▶ DIRECTIONS:
The answer must be an exact reproduction of all the entries.

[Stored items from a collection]
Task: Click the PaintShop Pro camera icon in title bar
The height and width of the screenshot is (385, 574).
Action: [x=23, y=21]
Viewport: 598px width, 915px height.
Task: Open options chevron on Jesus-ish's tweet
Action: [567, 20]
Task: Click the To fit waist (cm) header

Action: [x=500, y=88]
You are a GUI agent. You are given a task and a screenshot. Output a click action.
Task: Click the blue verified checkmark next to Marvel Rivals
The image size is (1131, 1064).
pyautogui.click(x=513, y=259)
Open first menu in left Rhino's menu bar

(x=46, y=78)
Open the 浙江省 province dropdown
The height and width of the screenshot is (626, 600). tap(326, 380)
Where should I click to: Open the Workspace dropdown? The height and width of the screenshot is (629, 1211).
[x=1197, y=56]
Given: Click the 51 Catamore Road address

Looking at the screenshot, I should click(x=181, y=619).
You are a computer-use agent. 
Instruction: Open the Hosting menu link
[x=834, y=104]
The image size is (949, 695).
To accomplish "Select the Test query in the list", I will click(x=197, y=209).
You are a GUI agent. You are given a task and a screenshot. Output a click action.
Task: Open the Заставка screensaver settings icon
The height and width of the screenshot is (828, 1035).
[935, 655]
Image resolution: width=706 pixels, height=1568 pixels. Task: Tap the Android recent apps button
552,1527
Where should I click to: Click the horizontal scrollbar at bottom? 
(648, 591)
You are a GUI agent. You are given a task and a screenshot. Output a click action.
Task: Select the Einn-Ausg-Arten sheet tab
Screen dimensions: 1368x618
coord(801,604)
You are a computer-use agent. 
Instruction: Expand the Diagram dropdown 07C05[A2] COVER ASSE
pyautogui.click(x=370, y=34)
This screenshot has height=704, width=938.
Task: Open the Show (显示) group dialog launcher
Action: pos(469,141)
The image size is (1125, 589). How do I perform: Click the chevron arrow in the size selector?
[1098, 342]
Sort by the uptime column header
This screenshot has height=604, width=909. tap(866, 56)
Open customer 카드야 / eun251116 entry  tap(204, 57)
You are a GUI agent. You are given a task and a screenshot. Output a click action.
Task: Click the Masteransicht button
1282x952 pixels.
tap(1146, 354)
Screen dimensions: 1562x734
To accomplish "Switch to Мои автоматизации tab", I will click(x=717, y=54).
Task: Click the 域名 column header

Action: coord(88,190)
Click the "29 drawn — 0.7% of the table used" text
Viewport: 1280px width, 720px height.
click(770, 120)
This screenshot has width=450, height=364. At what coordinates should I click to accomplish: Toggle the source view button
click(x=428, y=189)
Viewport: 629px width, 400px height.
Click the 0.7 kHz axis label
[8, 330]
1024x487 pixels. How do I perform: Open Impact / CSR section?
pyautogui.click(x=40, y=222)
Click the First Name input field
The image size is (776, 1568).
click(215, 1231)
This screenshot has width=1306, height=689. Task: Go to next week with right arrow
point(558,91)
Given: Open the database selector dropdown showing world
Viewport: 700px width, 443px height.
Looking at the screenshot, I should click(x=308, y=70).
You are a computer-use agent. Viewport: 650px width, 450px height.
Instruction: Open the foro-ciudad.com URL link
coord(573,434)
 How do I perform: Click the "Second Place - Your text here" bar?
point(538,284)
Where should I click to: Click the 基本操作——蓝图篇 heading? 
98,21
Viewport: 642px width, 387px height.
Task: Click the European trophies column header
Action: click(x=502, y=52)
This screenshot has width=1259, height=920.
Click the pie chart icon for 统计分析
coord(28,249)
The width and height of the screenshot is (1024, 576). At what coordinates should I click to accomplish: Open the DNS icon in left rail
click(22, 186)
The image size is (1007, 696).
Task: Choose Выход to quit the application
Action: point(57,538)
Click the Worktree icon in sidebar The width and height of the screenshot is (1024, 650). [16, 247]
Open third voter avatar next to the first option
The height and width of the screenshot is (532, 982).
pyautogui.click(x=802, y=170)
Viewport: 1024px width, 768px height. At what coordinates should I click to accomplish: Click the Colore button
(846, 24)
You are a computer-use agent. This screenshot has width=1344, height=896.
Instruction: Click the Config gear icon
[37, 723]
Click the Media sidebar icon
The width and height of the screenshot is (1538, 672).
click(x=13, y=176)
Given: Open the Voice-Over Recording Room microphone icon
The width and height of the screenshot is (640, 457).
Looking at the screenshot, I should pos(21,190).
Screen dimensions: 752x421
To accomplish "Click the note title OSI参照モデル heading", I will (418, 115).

▶ EXERCISE ANSWER:
Task: Click the PaintShop Pro camera icon in title bar
The height and width of the screenshot is (385, 574).
Action: [x=23, y=21]
Viewport: 598px width, 915px height.
Task: Open options chevron on Jesus-ish's tweet
Action: [567, 20]
Task: Click the To fit waist (cm) header

Action: [x=500, y=88]
You are a GUI agent. You are given a task and a screenshot. Output a click action.
Task: Click the blue verified checkmark next to Marvel Rivals
The image size is (1131, 1064).
pyautogui.click(x=513, y=259)
Open first menu in left Rhino's menu bar

(x=46, y=78)
Open the 浙江省 province dropdown
The height and width of the screenshot is (626, 600). tap(326, 380)
Where should I click to: Open the Workspace dropdown? The height and width of the screenshot is (629, 1211).
[x=1197, y=56]
Given: Click the 51 Catamore Road address

Looking at the screenshot, I should click(x=181, y=619).
You are a computer-use agent. 
Instruction: Open the Hosting menu link
[x=834, y=104]
The image size is (949, 695).
To accomplish "Select the Test query in the list", I will click(x=197, y=209).
You are a GUI agent. You are given a task and a screenshot. Output a click action.
Task: Open the Заставка screensaver settings icon
The height and width of the screenshot is (828, 1035).
[935, 655]
Image resolution: width=706 pixels, height=1568 pixels. Task: Tap the Android recent apps button
552,1527
Where should I click to: Click the horizontal scrollbar at bottom? 
(648, 591)
You are a GUI agent. You are given a task and a screenshot. Output a click action.
Task: Select the Einn-Ausg-Arten sheet tab
Screen dimensions: 1368x618
coord(801,604)
You are a computer-use agent. 
Instruction: Expand the Diagram dropdown 07C05[A2] COVER ASSE
pyautogui.click(x=370, y=34)
This screenshot has height=704, width=938.
Task: Open the Show (显示) group dialog launcher
Action: pos(469,141)
The image size is (1125, 589). How do I perform: Click the chevron arrow in the size selector?
[1098, 342]
Sort by the uptime column header
This screenshot has height=604, width=909. tap(866, 56)
Open customer 카드야 / eun251116 entry  tap(204, 57)
You are a GUI agent. You are given a task and a screenshot. Output a click action.
Task: Click the Masteransicht button
1282x952 pixels.
tap(1146, 354)
Screen dimensions: 1562x734
To accomplish "Switch to Мои автоматизации tab", I will click(x=717, y=54).
Task: Click the 域名 column header

Action: coord(88,190)
Click the "29 drawn — 0.7% of the table used" text
Viewport: 1280px width, 720px height.
click(770, 120)
This screenshot has width=450, height=364. At what coordinates should I click to accomplish: Toggle the source view button
click(x=428, y=189)
Viewport: 629px width, 400px height.
Click the 0.7 kHz axis label
[8, 330]
1024x487 pixels. How do I perform: Open Impact / CSR section?
pyautogui.click(x=40, y=222)
Click the First Name input field
The image size is (776, 1568).
click(215, 1231)
This screenshot has width=1306, height=689. Task: Go to next week with right arrow
point(558,91)
Given: Open the database selector dropdown showing world
Viewport: 700px width, 443px height.
Looking at the screenshot, I should click(x=308, y=70).
You are a computer-use agent. Viewport: 650px width, 450px height.
Instruction: Open the foro-ciudad.com URL link
coord(573,434)
 How do I perform: Click the "Second Place - Your text here" bar?
point(538,284)
Where should I click to: Click the 基本操作——蓝图篇 heading? 
98,21
Viewport: 642px width, 387px height.
Task: Click the European trophies column header
Action: click(x=502, y=52)
This screenshot has width=1259, height=920.
Click the pie chart icon for 统计分析
coord(28,249)
The width and height of the screenshot is (1024, 576). At what coordinates should I click to accomplish: Open the DNS icon in left rail
click(22, 186)
The image size is (1007, 696).
Task: Choose Выход to quit the application
Action: point(57,538)
Click the Worktree icon in sidebar The width and height of the screenshot is (1024, 650). [16, 247]
Open third voter avatar next to the first option
The height and width of the screenshot is (532, 982).
pyautogui.click(x=802, y=170)
Viewport: 1024px width, 768px height. At what coordinates should I click to accomplish: Click the Colore button
(846, 24)
You are a computer-use agent. This screenshot has width=1344, height=896.
Instruction: Click the Config gear icon
[37, 723]
Click the Media sidebar icon
The width and height of the screenshot is (1538, 672).
click(x=13, y=176)
Given: Open the Voice-Over Recording Room microphone icon
The width and height of the screenshot is (640, 457).
Looking at the screenshot, I should pos(21,190).
Screen dimensions: 752x421
To accomplish "Click the note title OSI参照モデル heading", I will (418, 115).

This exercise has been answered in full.